# Can i disable the rear o2 sensor?



## Killathrilla (Sep 21, 2011)

I plan on running 3" straight pipes and would like to know if i can disable the rear o2 sensor so i dont have to stare at the CEL all day lol.


----------



## DrDiesel1 (Jul 10, 2011)

If you change the pipe diameter after the cat, it won't effect the post cat O2.
If you eliminate the cat, you're just ruining the system for nothing :banghead:
Today's cat converters aren't a performance robbing component like the old dual-bed cats :wave:


----------



## Killathrilla (Sep 21, 2011)

Might just try to get the factory cat hooked in the system, but i doubt it will hook up to a 3" exhaust.


----------



## DrDiesel1 (Jul 10, 2011)

Buy an aftermarket cat and keep the original cat unmolested, for future use :thumbup:

I really doubt a 3 inch setup will help your overall performance. Sounds kinda like when the guys would put 2 Holly 1150 Eliminators on a 350 small block with a tunnel ram :laugh:

You should look at a VE calculator and get a properly setup system for your application  I only used a 3 inch dual system on my 502 CI Big Block Chevy pushing 600 horse eace:

Over piping can have negative effects on performance.


----------



## Uwe (Jan 16, 2000)

> I plan on running 3" straight pipes and would like to know if i can disable the rear o2 sensor so i dont have to stare at the CEL all day lol.


No, not with VCDS, or the dealers' tool either.

-Uwe-


----------



## Peter Badore (Jun 17, 2002)

Killathrilla said:


> I plan on running 3" straight pipes and would like to know if i can disable the rear o2 sensor so i dont have to stare at the CEL all day lol.


You can buy an adapter to space the rear O2 sensor out of the exhaust flow to trick it into reading OK.
I used a Draft 42 cat delete pipe for my 96 GTI VR6 now located in Guadalajara, Mexico and a stainless steel adapter. In 5 years and about 70,000 miles I had to delete low cat efficiency DTCs about 5 times. The reason for the cat delete is that some Mexican fuel tends to clog the catalyst system quickly and in Mexico Pemex has a complete monopoly on the sale of fuel and oil.


----------



## [email protected] Parts (Nov 27, 2006)

Again Peter this is off topic bad advice in the VCDS forum and also against the law.

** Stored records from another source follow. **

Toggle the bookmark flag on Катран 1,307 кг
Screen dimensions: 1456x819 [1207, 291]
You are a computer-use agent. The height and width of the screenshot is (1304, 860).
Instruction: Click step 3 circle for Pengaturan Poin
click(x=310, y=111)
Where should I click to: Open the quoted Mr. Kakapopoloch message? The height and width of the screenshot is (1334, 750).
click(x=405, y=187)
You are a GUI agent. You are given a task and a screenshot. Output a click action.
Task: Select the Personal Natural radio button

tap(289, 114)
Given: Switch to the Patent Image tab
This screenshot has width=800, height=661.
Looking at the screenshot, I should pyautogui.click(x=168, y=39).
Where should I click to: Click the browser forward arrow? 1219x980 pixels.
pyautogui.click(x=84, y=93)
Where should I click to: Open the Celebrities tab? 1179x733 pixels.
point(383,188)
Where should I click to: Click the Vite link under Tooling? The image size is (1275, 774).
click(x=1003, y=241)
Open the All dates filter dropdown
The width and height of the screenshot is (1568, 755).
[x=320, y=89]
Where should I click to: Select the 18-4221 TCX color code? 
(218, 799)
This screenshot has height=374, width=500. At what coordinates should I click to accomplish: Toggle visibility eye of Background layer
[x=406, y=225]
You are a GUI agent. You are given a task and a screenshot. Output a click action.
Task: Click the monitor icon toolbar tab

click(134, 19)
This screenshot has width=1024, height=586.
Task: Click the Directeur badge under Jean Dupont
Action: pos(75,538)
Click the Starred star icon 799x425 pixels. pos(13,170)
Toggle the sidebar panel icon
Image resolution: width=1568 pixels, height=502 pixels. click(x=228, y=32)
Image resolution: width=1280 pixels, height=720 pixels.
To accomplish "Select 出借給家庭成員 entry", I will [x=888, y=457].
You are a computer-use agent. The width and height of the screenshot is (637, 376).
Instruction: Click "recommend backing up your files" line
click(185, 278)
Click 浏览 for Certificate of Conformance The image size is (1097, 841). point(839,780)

Oh wonderful day today with the sky blue and birds chirping.

Here's an idea.
How about fix it or mod it right and not half ass.

Bye bye


----------



## Peter Badore (Jun 17, 2002)

[email protected] Parts said:


> Again Peter this is off topic bad advice in the VCDS forum and also against the law.
> 
> Oh wonderful day today with the sky blue and birds chirping.
> 
> ...


Please tell me about the law in Mexico? Have you ever lived or worked there?


----------



## [email protected] Parts (Nov 27, 2006)

Listen rotten Peter sweets. Easy~!

Don't get argumentative. This guy is in FL not Mexico.

Half ass, is half ass, doesn't matter the crummy country you ref.

I wouldn't drink the water there either. Want some koolaid?

Suppppper FAIL!


----------



## Killathrilla (Sep 21, 2011)

The car is currently in its home country of mexico. I was just thinking of driving it to FL...


----------



## DrDiesel1 (Jul 10, 2011)

That's OK, because it doesn't change anything as far as setup. It's equipped with a CAT and a POST O2 Sensor.
Properly modifying it has nothing to do with origin, but everything to do with a quality running vehicle  

If you're doing a cat back system, just buy one you like and keep the sensor intact and enjoy the vehicles new sound :thumbup:


----------



## [email protected] Parts (Nov 27, 2006)

Booo BOOOOOOOOOOOOOOOOOO.

Origin does matter.

Proper mods also matter.

Yay!

Bang Bang!


----------



## DrDiesel1 (Jul 10, 2011)

[email protected] Parts said:


> Booo BOOOOOOOOOOOOOOOOOO.
> 
> Origin does matter.
> 
> ...





Like a hole in the head :laugh: As long as you keep a cat on it and the post O2 functional, who cares where it's from :wave:


----------



## Uwe (Jan 16, 2000)

Thread should have ended here.



> No, not with VCDS, or the dealers' tool either.


-Uwe-


----------